Entries shown →
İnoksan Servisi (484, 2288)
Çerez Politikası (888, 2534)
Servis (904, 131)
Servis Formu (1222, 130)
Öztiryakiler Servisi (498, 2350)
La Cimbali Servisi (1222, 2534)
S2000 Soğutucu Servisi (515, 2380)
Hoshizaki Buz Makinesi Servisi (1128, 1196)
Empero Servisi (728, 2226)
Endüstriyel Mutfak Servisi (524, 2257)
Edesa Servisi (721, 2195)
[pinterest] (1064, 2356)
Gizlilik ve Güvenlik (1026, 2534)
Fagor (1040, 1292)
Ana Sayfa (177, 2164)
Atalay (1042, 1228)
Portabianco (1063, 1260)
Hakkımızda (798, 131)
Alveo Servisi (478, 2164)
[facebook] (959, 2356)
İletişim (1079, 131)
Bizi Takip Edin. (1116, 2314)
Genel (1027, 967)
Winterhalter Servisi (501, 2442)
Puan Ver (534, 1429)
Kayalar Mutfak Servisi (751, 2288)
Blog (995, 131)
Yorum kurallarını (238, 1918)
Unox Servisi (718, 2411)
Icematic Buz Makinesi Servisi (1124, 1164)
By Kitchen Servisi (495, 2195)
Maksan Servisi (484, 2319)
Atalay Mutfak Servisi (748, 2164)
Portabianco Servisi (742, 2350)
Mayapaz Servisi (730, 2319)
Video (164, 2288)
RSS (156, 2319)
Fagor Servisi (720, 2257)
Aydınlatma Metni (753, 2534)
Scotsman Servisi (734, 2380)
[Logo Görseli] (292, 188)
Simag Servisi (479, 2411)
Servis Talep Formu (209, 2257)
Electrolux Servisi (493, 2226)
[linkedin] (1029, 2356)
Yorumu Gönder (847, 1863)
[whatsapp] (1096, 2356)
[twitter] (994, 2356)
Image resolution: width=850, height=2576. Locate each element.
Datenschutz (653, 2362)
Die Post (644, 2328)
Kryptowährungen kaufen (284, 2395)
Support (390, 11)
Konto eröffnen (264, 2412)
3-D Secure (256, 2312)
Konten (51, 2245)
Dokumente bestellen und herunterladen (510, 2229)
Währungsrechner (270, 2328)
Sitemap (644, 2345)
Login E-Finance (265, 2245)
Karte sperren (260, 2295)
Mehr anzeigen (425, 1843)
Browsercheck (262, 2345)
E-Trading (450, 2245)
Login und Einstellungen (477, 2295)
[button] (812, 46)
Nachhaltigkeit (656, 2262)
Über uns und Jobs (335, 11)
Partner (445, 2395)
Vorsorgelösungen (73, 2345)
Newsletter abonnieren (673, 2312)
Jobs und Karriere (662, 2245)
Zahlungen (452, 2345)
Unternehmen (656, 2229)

Your instructions →
An exact copy of the lines from the one containing "Datenschutz (653, 2362)" through the end of the entries is required, and nothing beyond them.

Answer below →
Datenschutz (653, 2362)
Die Post (644, 2328)
Kryptowährungen kaufen (284, 2395)
Support (390, 11)
Konto eröffnen (264, 2412)
3-D Secure (256, 2312)
Konten (51, 2245)
Dokumente bestellen und herunterladen (510, 2229)
Währungsrechner (270, 2328)
Sitemap (644, 2345)
Login E-Finance (265, 2245)
Karte sperren (260, 2295)
Mehr anzeigen (425, 1843)
Browsercheck (262, 2345)
E-Trading (450, 2245)
Login und Einstellungen (477, 2295)
[button] (812, 46)
Nachhaltigkeit (656, 2262)
Über uns und Jobs (335, 11)
Partner (445, 2395)
Vorsorgelösungen (73, 2345)
Newsletter abonnieren (673, 2312)
Jobs und Karriere (662, 2245)
Zahlungen (452, 2345)
Unternehmen (656, 2229)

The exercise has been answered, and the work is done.